What you are asked to do
Every line of the data must be copied exactly.

Data supplied
------------------------------
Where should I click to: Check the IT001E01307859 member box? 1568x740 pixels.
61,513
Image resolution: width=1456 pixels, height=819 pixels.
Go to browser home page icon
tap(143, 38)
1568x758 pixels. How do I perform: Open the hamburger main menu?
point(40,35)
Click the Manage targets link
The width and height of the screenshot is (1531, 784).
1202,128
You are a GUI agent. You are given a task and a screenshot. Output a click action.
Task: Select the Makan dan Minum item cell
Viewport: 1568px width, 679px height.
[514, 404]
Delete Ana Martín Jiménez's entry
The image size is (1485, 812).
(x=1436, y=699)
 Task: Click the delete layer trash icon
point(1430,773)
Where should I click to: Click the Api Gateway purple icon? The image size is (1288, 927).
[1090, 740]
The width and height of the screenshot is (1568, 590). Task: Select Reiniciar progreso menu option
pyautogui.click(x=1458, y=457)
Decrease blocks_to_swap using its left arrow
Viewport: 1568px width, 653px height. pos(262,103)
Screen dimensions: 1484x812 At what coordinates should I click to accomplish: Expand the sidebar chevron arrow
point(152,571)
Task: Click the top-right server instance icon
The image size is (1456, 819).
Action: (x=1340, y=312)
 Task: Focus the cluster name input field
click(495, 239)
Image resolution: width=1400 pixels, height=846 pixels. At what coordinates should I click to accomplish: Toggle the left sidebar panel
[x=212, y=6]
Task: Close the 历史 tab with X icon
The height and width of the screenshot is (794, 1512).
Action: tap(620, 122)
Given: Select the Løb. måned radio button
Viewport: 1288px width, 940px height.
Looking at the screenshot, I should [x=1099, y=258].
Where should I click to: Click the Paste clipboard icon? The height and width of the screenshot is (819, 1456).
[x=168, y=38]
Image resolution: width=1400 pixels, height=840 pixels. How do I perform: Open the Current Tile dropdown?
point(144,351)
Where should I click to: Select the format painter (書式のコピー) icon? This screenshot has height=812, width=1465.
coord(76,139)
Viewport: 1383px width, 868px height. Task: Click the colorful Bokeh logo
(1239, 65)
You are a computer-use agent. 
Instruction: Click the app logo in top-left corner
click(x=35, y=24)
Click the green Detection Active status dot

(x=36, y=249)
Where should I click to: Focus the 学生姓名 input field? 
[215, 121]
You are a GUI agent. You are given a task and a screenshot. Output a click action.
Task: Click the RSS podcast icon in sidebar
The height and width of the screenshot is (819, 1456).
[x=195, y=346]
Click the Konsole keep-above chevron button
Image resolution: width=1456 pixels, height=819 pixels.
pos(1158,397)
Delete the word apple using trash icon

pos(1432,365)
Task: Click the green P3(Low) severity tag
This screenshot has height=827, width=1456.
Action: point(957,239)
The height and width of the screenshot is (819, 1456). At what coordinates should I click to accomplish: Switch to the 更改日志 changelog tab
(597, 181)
------------------------------
Answer space
Where should I click to: Check the IT001E01307859 member box? 1568x740 pixels.
61,513
Image resolution: width=1456 pixels, height=819 pixels.
Go to browser home page icon
tap(143, 38)
1568x758 pixels. How do I perform: Open the hamburger main menu?
point(40,35)
Click the Manage targets link
The width and height of the screenshot is (1531, 784).
1202,128
You are a GUI agent. You are given a task and a screenshot. Output a click action.
Task: Select the Makan dan Minum item cell
Viewport: 1568px width, 679px height.
[514, 404]
Delete Ana Martín Jiménez's entry
The image size is (1485, 812).
(x=1436, y=699)
 Task: Click the delete layer trash icon
point(1430,773)
Where should I click to: Click the Api Gateway purple icon? The image size is (1288, 927).
[1090, 740]
The width and height of the screenshot is (1568, 590). Task: Select Reiniciar progreso menu option
pyautogui.click(x=1458, y=457)
Decrease blocks_to_swap using its left arrow
Viewport: 1568px width, 653px height. pos(262,103)
Screen dimensions: 1484x812 At what coordinates should I click to accomplish: Expand the sidebar chevron arrow
point(152,571)
Task: Click the top-right server instance icon
The image size is (1456, 819).
Action: (x=1340, y=312)
 Task: Focus the cluster name input field
click(495, 239)
Image resolution: width=1400 pixels, height=846 pixels. At what coordinates should I click to accomplish: Toggle the left sidebar panel
[x=212, y=6]
Task: Close the 历史 tab with X icon
The height and width of the screenshot is (794, 1512).
Action: tap(620, 122)
Given: Select the Løb. måned radio button
Viewport: 1288px width, 940px height.
Looking at the screenshot, I should [x=1099, y=258].
Where should I click to: Click the Paste clipboard icon? The height and width of the screenshot is (819, 1456).
[x=168, y=38]
Image resolution: width=1400 pixels, height=840 pixels. How do I perform: Open the Current Tile dropdown?
point(144,351)
Where should I click to: Select the format painter (書式のコピー) icon? This screenshot has height=812, width=1465.
coord(76,139)
Viewport: 1383px width, 868px height. Task: Click the colorful Bokeh logo
(1239, 65)
You are a computer-use agent. 
Instruction: Click the app logo in top-left corner
click(x=35, y=24)
Click the green Detection Active status dot

(x=36, y=249)
Where should I click to: Focus the 学生姓名 input field? 
[215, 121]
You are a GUI agent. You are given a task and a screenshot. Output a click action.
Task: Click the RSS podcast icon in sidebar
The height and width of the screenshot is (819, 1456).
[x=195, y=346]
Click the Konsole keep-above chevron button
Image resolution: width=1456 pixels, height=819 pixels.
pos(1158,397)
Delete the word apple using trash icon

pos(1432,365)
Task: Click the green P3(Low) severity tag
This screenshot has height=827, width=1456.
Action: point(957,239)
The height and width of the screenshot is (819, 1456). At what coordinates should I click to accomplish: Switch to the 更改日志 changelog tab
(597, 181)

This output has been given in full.